In a prescient state of the state address in 2007, Governor Linda Lingle warned that the economy of Hawaii could not continue to be based on real estate speculation and land development -- but had to diversify into other industries and expertise. That speech was delivered at the very height of real estate speculation and land development and so that warning fell on deaf ears. Nobody could or wanted to believe that the days of flipping real estate could ever end -- or that the fantastic windfalls created from such deals, should be directed to develop other promising industries -- which Hawaii might be naturally positioned to take the lead in developing those technologies.

Nobody wanted to hear that the days of rapid wealth through real estate speculation and land development could ever end -- and if anything, one could parlay those profits into other even more highly leveraged equities on the world’s markets -- the institutions which provided the machinery for such profiteering in financing these deals.

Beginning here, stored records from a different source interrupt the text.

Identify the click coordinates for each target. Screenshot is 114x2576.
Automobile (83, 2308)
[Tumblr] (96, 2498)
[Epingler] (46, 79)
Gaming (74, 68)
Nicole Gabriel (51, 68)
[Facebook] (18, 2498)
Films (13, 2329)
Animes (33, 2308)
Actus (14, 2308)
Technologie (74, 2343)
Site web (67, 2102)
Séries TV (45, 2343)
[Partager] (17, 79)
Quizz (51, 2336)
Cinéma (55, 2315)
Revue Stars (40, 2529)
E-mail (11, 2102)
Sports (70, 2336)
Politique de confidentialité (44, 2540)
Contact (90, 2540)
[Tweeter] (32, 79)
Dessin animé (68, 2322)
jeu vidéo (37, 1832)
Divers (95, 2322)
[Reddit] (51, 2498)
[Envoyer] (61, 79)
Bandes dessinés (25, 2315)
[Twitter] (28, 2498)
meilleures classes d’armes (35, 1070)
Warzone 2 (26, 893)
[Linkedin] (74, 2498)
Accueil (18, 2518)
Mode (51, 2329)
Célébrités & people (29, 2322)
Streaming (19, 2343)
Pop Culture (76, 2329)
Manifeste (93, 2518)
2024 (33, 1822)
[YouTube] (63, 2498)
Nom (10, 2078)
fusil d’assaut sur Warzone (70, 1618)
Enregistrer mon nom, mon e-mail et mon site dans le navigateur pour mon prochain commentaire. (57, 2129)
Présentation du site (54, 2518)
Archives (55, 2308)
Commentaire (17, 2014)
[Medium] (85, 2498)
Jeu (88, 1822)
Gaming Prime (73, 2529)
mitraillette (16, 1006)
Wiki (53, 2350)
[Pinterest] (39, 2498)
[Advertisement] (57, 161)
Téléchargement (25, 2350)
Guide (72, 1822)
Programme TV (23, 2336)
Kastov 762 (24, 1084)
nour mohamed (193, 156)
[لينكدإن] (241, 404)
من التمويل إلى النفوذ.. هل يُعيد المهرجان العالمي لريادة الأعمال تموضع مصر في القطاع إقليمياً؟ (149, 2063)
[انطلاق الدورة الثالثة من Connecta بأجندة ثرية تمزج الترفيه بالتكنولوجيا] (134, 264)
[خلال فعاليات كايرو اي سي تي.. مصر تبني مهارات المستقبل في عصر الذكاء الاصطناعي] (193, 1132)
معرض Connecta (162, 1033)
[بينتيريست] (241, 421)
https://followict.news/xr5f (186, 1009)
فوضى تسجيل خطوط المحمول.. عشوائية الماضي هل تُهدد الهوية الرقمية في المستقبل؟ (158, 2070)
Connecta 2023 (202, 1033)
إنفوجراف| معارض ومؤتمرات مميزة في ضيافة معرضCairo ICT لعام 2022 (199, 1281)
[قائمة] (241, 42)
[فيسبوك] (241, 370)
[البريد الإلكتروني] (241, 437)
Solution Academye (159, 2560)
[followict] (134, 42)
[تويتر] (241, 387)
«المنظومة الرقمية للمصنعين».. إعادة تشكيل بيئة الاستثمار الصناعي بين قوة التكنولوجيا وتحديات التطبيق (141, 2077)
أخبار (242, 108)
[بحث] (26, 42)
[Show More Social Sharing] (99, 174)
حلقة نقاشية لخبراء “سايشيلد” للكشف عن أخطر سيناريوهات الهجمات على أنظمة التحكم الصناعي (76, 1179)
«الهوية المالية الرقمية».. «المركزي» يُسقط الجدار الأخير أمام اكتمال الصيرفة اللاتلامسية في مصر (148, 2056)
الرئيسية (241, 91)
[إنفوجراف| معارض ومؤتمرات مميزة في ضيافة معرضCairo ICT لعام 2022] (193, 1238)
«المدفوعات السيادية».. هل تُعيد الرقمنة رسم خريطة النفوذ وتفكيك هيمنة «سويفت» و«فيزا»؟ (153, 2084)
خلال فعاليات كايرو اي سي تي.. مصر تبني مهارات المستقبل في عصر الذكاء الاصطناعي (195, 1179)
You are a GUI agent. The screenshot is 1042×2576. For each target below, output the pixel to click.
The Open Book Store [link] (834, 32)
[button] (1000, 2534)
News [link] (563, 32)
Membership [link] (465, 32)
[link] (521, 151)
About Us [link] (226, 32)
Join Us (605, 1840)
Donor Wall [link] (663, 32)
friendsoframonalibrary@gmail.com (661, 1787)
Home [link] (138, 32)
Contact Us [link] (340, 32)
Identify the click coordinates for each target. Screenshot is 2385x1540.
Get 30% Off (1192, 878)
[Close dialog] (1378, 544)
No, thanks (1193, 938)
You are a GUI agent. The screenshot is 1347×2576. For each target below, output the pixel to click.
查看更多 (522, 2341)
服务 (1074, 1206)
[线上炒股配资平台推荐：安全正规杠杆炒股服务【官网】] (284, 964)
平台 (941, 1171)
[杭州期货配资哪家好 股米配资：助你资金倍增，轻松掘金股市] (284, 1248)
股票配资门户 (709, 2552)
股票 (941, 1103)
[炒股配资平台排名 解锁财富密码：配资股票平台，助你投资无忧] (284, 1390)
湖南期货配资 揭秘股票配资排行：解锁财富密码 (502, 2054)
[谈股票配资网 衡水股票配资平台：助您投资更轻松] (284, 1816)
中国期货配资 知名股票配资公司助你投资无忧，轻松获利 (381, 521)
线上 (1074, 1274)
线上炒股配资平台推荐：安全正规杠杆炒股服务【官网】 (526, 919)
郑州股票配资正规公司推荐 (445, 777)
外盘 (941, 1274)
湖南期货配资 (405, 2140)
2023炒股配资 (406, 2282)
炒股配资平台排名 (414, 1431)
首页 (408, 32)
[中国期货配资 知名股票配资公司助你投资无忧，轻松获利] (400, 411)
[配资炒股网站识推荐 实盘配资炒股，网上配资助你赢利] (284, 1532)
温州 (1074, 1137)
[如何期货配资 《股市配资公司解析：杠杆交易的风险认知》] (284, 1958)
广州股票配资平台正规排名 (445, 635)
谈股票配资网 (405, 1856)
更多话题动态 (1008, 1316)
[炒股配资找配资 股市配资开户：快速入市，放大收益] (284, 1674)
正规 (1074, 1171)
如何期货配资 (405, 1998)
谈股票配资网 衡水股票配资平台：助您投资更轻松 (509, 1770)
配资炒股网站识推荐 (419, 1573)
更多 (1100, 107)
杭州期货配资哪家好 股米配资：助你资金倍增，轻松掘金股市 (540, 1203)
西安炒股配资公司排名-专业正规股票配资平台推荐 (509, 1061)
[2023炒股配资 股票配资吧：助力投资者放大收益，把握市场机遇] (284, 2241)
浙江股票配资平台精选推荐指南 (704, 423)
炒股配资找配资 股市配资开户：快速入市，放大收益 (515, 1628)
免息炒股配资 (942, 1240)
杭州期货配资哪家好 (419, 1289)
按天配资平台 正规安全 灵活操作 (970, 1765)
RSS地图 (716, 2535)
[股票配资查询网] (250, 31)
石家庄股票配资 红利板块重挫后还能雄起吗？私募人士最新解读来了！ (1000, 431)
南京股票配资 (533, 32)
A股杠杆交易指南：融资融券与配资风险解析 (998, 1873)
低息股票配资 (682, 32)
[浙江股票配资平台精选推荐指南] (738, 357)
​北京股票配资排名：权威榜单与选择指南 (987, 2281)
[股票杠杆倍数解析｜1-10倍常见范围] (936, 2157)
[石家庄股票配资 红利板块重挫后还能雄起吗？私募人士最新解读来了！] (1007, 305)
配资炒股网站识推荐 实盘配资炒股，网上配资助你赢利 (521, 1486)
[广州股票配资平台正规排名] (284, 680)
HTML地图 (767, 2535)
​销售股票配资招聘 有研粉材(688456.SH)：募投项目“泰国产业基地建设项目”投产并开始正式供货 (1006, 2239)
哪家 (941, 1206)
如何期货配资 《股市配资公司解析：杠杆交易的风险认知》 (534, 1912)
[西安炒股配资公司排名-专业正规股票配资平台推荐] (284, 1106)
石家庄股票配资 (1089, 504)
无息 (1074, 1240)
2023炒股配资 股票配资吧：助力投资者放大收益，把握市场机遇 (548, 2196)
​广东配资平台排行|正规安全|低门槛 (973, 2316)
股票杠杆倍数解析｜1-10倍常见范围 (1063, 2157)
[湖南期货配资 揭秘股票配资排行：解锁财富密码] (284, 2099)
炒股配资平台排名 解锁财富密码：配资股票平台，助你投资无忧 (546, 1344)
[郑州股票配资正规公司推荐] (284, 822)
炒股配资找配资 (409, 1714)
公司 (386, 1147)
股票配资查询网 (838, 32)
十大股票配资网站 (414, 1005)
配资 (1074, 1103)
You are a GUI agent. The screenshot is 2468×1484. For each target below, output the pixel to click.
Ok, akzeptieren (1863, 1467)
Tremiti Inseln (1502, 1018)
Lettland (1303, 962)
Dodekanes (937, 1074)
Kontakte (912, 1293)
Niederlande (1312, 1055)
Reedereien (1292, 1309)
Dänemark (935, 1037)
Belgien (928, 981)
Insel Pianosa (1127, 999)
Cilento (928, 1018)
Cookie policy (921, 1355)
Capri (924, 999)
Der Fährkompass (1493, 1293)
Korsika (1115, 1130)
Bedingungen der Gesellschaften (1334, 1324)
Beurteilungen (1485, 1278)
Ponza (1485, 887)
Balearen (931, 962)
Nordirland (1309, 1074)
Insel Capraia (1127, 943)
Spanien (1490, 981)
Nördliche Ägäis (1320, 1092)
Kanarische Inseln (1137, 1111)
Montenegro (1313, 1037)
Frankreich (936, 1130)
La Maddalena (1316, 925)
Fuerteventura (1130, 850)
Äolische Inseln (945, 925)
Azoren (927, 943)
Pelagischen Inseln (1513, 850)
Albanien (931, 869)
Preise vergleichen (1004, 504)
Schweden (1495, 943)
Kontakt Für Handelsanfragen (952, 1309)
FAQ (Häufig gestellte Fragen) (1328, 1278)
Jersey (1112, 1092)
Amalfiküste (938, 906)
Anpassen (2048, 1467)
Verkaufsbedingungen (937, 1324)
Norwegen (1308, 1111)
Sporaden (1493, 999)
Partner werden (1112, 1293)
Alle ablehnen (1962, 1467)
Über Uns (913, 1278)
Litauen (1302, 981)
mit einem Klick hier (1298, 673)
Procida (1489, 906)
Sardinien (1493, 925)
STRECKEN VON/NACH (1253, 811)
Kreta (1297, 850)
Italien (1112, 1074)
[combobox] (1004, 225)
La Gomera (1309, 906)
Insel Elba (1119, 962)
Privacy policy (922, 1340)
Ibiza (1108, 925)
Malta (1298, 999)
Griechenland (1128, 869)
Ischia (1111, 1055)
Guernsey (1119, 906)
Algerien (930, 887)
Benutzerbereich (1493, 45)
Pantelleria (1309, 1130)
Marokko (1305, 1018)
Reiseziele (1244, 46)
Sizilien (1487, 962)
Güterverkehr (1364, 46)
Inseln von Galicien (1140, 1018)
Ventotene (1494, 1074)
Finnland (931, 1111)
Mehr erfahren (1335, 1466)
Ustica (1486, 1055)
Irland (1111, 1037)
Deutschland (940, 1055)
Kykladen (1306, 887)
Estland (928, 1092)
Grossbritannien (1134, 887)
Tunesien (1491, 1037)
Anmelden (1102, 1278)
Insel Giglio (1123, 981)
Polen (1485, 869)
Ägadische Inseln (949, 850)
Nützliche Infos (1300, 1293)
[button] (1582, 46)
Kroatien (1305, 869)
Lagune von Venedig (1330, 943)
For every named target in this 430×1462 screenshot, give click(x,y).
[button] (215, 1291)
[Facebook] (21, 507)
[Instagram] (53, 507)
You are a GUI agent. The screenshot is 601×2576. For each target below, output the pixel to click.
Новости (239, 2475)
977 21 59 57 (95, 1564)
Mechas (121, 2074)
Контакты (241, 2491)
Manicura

So at first the actual deals started to slow because financing became tougher to pencil out at the higher levels of speculative profits -- and then the institutions that underwrote all the financings, collapsed on the weight of all that leverage built upon the belief that it could never end. But then, abruptly in September of 2008, it all became impossible to ignore, and the market values of the major financial institutions, evaporated along with the profits of their financing. All the speculative excesses had run their course -- and there was no more money to be made from the next, greater fool. The game was over and done.

All the other industries that had become subsidiary to the support of that primary speculation then no longer had a demand. The price of oil fell from a high of nearly $150 a barrel last summer, to the present $40, which is a decline of 75% for the basic material the world is made with.

Those most affected, were those who formerly profited greatly from this real estate speculation and land development, and their supportive industries. Those who were less involved in these speculations and enrichments suffered much less -- just as in the previous great speculation into investments of the new technology companies of the ‘90s ending in the bubble-bursting crash at the beginning of this century, known as the dot.com boom and bust.

But it was thought that by those who did not participate and profit from them that it should have been obvious that such speculations were not real -- because they were not into the realities of real estate, land development, and energy -- that were real and thus, could rightly and properly, only go up indefinitely. But that too would end -- exposing those who felt that their reality, was the only real one, and not like every other, only an illusion of the wishful thinking popular at that moment.

And so too, it predictably had to end -- and values had to be readjusted and recalibrated, and the new ones discovered and appreciated until one day they too would reach the next speculative excess.

The magnitude of this disruption and change in values, goes even deeper than simply real estate speculation and land development, because the lesser calamities are the passing also of the legacy institutions that have been supplanted from the previous great wave of technological development being fully realized, most notable of which has been the publishing industry and its media passing from the control of a few powerful and rich, to virtually anybody who learns the rudimentary skills to avail themselves of those formidable capacities.

That certainly must be an emerging theme -- of how great enterprises that have been incubating, refining and redefining for the first decade of the new millennium, are ready to challenge the old for the primacy of these times. It has become evermore and more obviously, a world of information and connectivity that makes many of the old values and limitations obsolete and moot. The old ways of doing things, are no longer necessary, and have also passed, along with the more obvious collapse of the old standards of value.

Quite obviously, despite all the talk about declines, disruptions and failures, society still largely works. Stores still sell just about anything one wants to buy, and the banking system still faithfully and accurately records and processes those transactions. So while the economy and society is stressed, there is no critical and widespread breakdown, no great riots and mass tortures and exterminations. If anything, the means for spreading such propaganda and hysteria, are being dismantled, while more people have direct access to the sources of information rather than being the exclusive province of only a few -- the rich and the powerful of old.

So one has to feel fairly optimistic of the future unfolding. The world is simply changing again and we have to readjust to those new realities.